Nachhaltigkeitstag 2012 21.12.2012, 18:28 Uhr

Nachhaltigkeit in deutschen Unternehmen

Kritische Kunden und potenzielle Mitarbeiter entscheiden über die Zukunft von Unternehmen, so lautete ein Fazit zum Thema Nachhaltigkeit in Düsseldorf.

Wie viele Fassetten der Begriff Nachhaltigkeit haben kann, zeigte vorige Woche der 5. Nachhaltigkeitstag in Düsseldorf. Obwohl darunter derzeit zumeist – auch auf der Veranstaltung – der Klima- und Umweltschutz verstanden wird, klang immer wieder an, wie wichtig eine gelebte Unternehmensphilosophie ist. Sie gelte sowohl als Signal an die Kunden, als auch an die Mitarbeiter – insbesondere vor dem Hintergrund des Fachkräftemangels. Erstmals lief der Nachhaltigkeitstag dabei über zwei Tage und richtete sich am ersten Tag allein an Kommunen.

Deutsche Unternehmen stehen laut Michael Werner, Partner und Leiter Sustainability Services beim Beratungsunternehmen PwC, in internationalen Ranking beim Thema Nachhaltigkeit ganz vorne. Dafür gäbe es mehrere Gründe: Wir haben in Deutschland früh angefangen, uns mit Umweltschutz zu beschäftigen und Nachhaltigkeit wird bei uns noch sehr stark aus dem Bereich Umweltschutz getrieben.“ Deutschland sei zudem das „Land der Ingenieurkunst“, sagte Werner. „Wir haben früh begonnen, das schwerpunktmäßig zu entwickeln, z. B. in der Automobil- und Chemieindustrie. Diese Branchen sind heute Treiber von Nachhaltigkeit.

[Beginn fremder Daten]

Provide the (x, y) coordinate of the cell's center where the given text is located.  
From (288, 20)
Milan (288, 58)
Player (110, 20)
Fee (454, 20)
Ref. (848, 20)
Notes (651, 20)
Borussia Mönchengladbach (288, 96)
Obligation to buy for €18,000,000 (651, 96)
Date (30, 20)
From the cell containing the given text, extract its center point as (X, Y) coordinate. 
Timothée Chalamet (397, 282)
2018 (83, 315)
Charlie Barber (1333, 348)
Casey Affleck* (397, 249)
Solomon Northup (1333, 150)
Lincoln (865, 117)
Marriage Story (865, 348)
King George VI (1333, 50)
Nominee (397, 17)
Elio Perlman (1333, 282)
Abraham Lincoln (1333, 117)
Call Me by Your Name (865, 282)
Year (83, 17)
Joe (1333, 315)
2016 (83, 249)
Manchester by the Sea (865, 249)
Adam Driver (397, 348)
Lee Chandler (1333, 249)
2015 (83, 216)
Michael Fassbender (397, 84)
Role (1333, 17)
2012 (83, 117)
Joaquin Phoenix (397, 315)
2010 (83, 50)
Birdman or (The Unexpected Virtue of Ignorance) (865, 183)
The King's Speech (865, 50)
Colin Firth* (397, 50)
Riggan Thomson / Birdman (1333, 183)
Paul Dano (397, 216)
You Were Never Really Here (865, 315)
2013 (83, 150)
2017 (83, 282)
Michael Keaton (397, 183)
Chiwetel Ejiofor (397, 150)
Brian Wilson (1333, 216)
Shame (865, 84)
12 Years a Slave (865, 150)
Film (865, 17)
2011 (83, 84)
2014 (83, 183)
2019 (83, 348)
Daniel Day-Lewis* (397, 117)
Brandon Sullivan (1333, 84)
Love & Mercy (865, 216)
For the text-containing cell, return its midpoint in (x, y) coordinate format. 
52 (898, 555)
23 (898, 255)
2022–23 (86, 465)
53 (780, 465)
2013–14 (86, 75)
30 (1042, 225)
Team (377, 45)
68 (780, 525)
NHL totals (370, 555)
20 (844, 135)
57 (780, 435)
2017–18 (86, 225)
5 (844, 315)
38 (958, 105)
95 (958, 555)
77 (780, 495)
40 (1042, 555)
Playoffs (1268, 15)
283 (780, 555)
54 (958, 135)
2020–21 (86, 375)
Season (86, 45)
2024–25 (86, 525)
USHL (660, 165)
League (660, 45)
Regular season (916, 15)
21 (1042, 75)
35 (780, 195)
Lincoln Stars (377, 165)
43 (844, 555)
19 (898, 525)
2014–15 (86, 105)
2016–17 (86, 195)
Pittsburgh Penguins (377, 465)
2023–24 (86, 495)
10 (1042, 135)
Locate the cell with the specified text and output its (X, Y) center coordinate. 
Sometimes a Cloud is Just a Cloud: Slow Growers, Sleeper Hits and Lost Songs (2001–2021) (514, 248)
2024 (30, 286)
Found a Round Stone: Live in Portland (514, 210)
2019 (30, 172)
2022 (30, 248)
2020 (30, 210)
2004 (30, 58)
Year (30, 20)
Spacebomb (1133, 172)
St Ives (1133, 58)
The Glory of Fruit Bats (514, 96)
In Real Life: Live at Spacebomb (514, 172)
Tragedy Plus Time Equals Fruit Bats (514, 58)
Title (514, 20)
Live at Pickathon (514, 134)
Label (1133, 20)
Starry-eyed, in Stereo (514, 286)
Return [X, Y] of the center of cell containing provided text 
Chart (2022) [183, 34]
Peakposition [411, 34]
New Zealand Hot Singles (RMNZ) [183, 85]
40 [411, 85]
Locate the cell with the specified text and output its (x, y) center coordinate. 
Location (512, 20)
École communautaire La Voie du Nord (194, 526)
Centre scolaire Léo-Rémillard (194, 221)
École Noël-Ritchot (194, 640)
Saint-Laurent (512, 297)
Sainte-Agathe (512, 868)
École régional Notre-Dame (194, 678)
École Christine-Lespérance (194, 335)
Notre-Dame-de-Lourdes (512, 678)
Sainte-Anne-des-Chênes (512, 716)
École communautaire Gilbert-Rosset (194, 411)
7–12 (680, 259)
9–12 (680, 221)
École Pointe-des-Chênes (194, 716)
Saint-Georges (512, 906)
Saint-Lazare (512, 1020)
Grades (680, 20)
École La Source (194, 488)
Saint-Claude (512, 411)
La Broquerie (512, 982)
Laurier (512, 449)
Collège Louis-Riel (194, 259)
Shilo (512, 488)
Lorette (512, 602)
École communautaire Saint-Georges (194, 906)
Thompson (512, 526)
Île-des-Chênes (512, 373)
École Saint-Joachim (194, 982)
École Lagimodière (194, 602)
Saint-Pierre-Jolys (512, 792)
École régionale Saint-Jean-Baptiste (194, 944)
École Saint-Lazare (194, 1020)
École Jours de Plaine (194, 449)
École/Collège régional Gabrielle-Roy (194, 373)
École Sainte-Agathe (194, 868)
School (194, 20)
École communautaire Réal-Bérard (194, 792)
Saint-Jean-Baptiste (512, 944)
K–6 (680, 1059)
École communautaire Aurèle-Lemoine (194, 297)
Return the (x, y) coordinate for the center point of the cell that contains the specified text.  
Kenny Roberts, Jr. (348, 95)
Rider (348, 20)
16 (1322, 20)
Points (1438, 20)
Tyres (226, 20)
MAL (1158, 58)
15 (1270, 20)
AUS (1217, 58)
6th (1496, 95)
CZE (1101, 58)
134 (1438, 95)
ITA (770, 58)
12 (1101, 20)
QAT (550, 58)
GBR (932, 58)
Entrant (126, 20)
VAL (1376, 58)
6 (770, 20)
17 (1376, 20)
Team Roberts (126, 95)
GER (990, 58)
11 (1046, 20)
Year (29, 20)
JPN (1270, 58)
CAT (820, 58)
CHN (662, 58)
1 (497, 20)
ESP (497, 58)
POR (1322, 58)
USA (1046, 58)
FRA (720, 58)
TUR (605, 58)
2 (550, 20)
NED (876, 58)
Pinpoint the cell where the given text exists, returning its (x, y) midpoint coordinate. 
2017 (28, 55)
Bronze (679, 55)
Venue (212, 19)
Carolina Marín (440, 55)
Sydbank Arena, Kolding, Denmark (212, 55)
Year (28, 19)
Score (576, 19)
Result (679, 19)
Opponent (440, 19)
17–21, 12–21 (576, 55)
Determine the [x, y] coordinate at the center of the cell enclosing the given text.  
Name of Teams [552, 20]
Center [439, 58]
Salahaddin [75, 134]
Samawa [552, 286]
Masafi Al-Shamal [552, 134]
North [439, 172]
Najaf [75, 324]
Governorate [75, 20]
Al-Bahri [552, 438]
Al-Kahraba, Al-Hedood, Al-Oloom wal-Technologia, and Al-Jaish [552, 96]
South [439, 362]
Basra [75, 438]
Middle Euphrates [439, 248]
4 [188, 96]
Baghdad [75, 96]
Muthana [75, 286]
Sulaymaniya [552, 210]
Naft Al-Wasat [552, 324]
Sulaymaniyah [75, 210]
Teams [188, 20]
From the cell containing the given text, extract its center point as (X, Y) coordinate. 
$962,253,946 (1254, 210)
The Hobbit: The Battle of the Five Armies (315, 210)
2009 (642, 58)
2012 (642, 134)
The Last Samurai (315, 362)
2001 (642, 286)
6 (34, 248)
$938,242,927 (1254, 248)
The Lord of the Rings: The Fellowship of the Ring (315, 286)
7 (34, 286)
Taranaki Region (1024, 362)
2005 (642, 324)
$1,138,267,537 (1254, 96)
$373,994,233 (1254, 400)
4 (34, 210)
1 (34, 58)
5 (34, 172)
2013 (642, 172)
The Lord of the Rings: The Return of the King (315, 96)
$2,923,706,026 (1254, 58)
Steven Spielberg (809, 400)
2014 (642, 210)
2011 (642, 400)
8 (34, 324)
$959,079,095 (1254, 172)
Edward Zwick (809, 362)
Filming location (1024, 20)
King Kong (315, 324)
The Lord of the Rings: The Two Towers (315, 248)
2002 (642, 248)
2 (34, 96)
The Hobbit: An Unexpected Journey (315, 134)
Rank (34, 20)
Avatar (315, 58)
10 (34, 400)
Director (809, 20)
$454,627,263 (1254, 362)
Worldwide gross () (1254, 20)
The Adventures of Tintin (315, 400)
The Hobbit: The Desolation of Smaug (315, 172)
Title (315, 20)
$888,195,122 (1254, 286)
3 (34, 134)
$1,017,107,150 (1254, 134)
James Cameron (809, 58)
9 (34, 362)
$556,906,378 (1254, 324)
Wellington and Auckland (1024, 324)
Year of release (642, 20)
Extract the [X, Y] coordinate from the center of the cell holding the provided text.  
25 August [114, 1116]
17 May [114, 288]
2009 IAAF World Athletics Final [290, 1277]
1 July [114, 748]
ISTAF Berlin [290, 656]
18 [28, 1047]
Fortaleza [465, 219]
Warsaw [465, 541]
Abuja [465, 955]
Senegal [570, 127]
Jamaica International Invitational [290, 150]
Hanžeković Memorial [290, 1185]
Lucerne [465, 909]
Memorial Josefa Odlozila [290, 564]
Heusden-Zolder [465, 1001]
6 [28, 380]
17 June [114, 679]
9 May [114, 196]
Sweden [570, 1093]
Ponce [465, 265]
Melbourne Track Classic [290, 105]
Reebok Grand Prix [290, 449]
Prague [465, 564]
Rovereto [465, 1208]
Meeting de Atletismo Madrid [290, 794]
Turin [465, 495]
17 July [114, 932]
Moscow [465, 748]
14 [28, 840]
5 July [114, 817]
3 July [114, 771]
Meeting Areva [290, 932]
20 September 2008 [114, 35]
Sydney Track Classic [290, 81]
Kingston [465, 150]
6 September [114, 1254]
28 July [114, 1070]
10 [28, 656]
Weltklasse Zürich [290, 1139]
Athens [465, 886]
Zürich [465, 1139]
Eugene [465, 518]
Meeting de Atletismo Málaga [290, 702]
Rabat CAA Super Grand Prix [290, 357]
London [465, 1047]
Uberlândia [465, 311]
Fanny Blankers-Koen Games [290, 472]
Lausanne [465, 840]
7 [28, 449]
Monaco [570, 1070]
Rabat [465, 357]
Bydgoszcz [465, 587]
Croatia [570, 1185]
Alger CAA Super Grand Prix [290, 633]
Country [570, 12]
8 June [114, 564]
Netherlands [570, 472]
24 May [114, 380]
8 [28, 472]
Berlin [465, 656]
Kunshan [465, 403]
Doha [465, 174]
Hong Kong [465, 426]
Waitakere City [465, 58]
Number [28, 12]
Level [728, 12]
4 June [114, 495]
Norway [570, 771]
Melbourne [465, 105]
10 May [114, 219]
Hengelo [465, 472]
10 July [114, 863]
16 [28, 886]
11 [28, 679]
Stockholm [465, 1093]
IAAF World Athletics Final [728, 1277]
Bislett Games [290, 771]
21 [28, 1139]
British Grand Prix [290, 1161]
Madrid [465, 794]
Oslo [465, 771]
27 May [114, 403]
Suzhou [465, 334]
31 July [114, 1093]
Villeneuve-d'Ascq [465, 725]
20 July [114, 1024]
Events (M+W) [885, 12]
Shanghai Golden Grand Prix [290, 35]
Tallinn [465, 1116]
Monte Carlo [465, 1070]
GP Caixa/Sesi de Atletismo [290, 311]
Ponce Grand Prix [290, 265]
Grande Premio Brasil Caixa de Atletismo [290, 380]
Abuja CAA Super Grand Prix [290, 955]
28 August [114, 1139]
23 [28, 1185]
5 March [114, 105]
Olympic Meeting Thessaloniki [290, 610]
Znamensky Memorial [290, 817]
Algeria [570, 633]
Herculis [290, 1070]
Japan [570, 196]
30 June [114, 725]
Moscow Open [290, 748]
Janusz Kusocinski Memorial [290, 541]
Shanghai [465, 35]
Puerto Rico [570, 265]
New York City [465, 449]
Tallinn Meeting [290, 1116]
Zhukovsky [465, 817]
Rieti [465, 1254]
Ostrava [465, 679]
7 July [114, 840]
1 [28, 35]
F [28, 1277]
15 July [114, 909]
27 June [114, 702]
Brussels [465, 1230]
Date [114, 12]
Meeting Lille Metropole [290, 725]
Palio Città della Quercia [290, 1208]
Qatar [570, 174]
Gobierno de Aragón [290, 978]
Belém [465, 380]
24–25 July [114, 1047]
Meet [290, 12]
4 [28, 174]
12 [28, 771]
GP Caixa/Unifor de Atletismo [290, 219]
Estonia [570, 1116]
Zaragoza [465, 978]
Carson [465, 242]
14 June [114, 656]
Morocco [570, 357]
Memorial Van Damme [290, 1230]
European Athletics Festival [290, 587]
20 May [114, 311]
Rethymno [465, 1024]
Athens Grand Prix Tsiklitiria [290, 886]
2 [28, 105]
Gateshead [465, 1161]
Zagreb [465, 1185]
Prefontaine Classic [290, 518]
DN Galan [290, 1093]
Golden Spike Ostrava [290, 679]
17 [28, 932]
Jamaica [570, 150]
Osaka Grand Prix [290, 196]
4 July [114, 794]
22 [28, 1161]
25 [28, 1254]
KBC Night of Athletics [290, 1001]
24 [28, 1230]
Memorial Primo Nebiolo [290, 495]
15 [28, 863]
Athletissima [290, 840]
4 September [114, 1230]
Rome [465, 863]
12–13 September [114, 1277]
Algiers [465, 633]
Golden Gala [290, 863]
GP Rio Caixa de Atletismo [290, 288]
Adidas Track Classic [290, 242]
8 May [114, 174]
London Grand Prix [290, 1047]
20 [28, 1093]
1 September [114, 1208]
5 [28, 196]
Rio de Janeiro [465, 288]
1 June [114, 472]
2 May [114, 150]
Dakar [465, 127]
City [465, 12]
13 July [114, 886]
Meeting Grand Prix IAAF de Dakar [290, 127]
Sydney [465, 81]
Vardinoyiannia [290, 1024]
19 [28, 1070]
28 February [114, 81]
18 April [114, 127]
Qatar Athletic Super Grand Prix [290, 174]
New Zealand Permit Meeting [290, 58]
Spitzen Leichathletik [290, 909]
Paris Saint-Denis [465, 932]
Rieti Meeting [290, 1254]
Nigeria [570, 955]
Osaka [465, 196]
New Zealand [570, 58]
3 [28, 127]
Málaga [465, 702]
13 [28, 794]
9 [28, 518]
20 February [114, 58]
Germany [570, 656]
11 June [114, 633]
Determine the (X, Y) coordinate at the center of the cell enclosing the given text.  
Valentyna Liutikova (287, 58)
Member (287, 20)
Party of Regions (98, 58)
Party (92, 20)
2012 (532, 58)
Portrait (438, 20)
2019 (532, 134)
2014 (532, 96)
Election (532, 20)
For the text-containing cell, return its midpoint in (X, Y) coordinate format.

Nachhaltigkeit im Unternehmen ist ein langfristiger, kontinuierlicher Prozess

Garrelt Duin, Minister für Wirtschaft, Energie, Industrie und Handwerk in Nordrhein-Westfalen, stellte in Düsseldorf fest: “ Die Energiewende ist ein faszinierendes Projekt. Wer, wenn nicht wir, soll das realisieren?“ Er gab zu, dass sein Bundesland bei „grünen“ Energien Nachholbedarf habe. Der Wandel gehe mit der Akzeptanz der Bevölkerung einher. Als Chance würden die Menschen Lösungen nur empfinden, wenn sie sich gut informiert fühlten, machte er deutlich. Falsche Versprechen, sogenanntes „Greenwashing“, seien da kontraproduktiv.

Auch an anderer Stelle wurde deutlich, dass Unternehmen, die nachhaltig wachsen wollen, dies nicht auf einen Schlag erreichen können. Stefan Schulze-Hausmann, Vorsitzender des Vorstandes der Stiftung Deutscher Nachhaltigkeitspreis, sowie Günter Bachmann, Generalsekretär im Rat für Nachhaltige Entwicklung und Leiter der Jurysitzung, hatten schon zu Beginn der Veranstaltung darauf hingewiesen, das zu einem nachhaltigen Wachstum auch eine solide wirtschaftliche Basis der Unternehmen gehöre. Bachmann zeigte sich dabei erfreut, dass die Qualität der Bewerbungen um den Deutschen Nachhaltigkeitspreis gegenüber den Vorjahren erneut gestiegen sei. Er bedauerte allerdings, dass die Themen Demografie und Mobilität in diesem Jahr gegenüber der Energie- und Energieeffizienz deutlich unterrepräsentiert waren.

Dass etablierte Unternehmen auf dem Weg zum „nachhaltigen Unternehmen“ nicht einfach den Schalter umlegen können, sondern den Weg aus wirtschaftlichen und strukturellen Gründen besser schrittweise gestalten, wurde bei einigen Unternehmen deutlich. So will Werner & Mertz aus Mainz, bekannt durch die Reinigungsmittelmarke Frosch, künftig den Verbrauch von Palmkernölen reduzieren und verstärkt auf einheimische Pflanzenöle umsteigen. Zwar hätten sich Palmkernöle in der Verarbeitung über längere Zeit als stabiler erwiesen als einheimische Öle z.  B. aus Raps, jedoch ließe sich das durch entsprechende Strategien in der Lagerung und Logistik meistern. Dazu wurde in neue Anlagen investiert.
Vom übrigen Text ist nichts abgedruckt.